(Text segment begins)

You should've seen the driver - he was special... in KFC we stayed well clear of all of these places.
After being bullied into a bargain three-course supper at a little Malaysian cafe, we headed back to Baba's for a sundowner and bed.
The following morning Polly decided to start her detox. She'd purchased a course of nutritional supplements in Singapore, called Juvanex, and had been threatening to get things underway for some time. Today was going to be the day! In short, Polly would be sacrificing 7 days of her life to fruit and vegetables with the very occasional treat of a stringy piece of chicken or fish, supplemented by a powdery, foul-tasting half-litre of watery mixture, twice a day. I abstained...
About a week ago we learnt that there had been some changes to the Thai visa requirements. There was quiet a lot of confusion amongst fellow travellers but basically people entering Thailand through overland borders would only be granted a 15-day visa exemption, instead of the previous 30-day stamp. We had heard about this change through the British FCO website, but the change had not been confirmed by the Thai government websites. There were a few internet forums discussing the change so we
decided not to risk it. As such, we needed to obtain full 60-day visas. We'd missed the chance to sort things out in Kuala Lumpur, but after doing some research we managed to establish that there was a Thai Consulate in Georgetown that could grant the visa.
Armed with some loose directions, our passports, evidence of onward travel, bank statements and payment, we hopped on the 101 bus to Georgetown, alighted at the 'Looking Good' shopping mall, obtained some passport photos from a little photographic shop around the back then marched a few blocks in the general direction of the Thai Consulate. Upon arrival the guard immediately informed us that a photocopy of the passports would be required so we clambered in a cab with another English guy on a visa run for a return fare to a nearby photocopy shop.
After completing the necessary forms and nervously handing over our passports we were informed that they would be ready for collection later that afternoon rather than the next day as previously thought. With a few hours to kill we wandered to a cafe for brekkie followed by a stroll along the seafront, watching the mudskippers and a
rather large monitor lizard wallowing about in the sludge. With the sun burning down we flagged down a cab to the other end of town and wandered up through the narrow streets of Little India and Chinatown, impressed by the quaintness of the old town in comparison to Batu Ferrenghi. After killing a few hours we returned to the Consulate, picked up our passports with shiny new 60-day tourist visas (all for the bargain price of 22 quid) and headed back to Baba's.
Polly, by this point, was feeling a little worse for wear and was sporting the mother of all headaches, probably due to a very long walk in the hot sun with not much food. So, while she rested I popped out for a very spicy beef tom yam soup, fried rice and a tiger beer at a little cafe full of locals around the corner.
On the Wednesday, we took it fairly easy. Luckily, Polly's headache had subsided, a sign that the worst of her toxins had been flushed out. We strolled along the main drag then plonked ourselves on the beach for a bit. The beach at Batu Ferrenghi is very narrow, fairly busy
and the jetski rental guys take great pleasure in cruising up and down at breakneck speeds in the shallows where everyone's swimming. After one too many 'Hello mister. You want shopping? Have shopping for you!' we went off to book a minivan to Thailand.
Our air conditioned, blacked-out minivan rocked up the next morning about 30 minutes early at 6.30am but, being the first ones on, we got the choice of seats. The blacked-out windows were a little disconcerting after hearing of bus-jackings in some of the southern Thai provinces. After numerous pick-ups at various hotels and hostels we were eventually on the road to Thailand. The driver was a miserable git and didn't appreciate having to stop for toilet breaks but nonetheless he got us (relatively) safely over the border and onward to the Thai gateway town of Hat Yai. We swiftly changed minibuses in Hat Yai for Krabi. The journey from Penang to Krabi took about 11 hours in total and cost 80MYR each (about 16 quid), finally arriving in Krabi around 5pm local time.

(Text segment ends)
(Recorded information begins)

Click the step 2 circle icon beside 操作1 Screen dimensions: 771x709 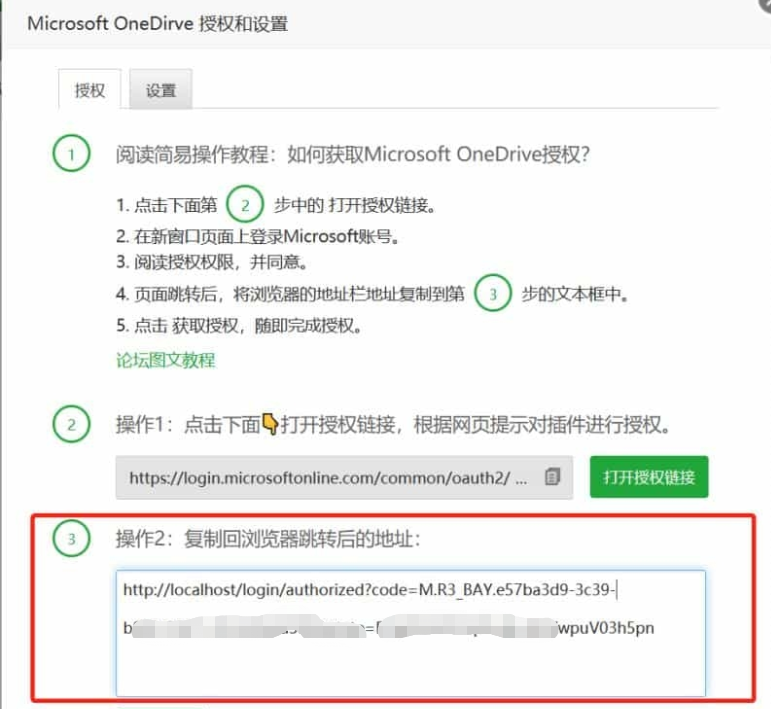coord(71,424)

(Recorded information ends)
(Recorded information begins)

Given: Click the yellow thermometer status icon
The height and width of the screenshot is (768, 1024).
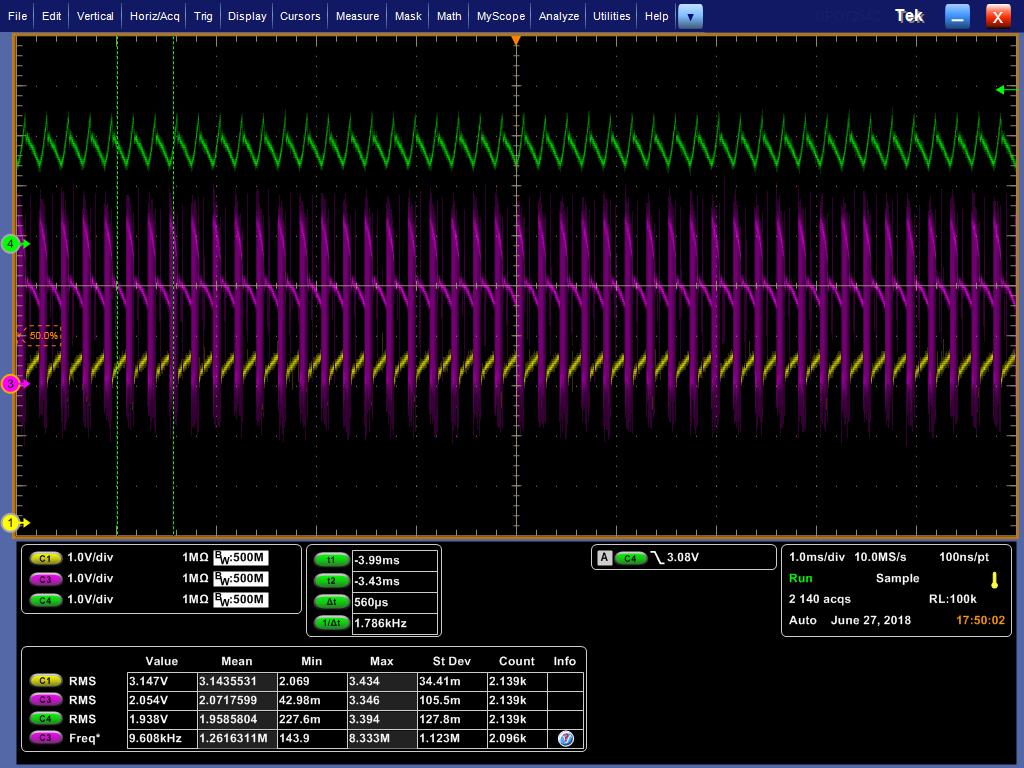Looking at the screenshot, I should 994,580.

(Recorded information ends)

→ Task requirements: Copy the travel diary text, everything from "The following morning" down to "day. I abstained...", substituting "vile-tasting" for "foul-tasting".

→ Reply:
The following morning Polly decided to start her detox. She'd purchased a course of nutritional supplements in Singapore, called Juvanex, and had been threatening to get things underway for some time. Today was going to be the day! In short, Polly would be sacrificing 7 days of her life to fruit and vegetables with the very occasional treat of a stringy piece of chicken or fish, supplemented by a powdery, vile-tasting half-litre of watery mixture, twice a day. I abstained...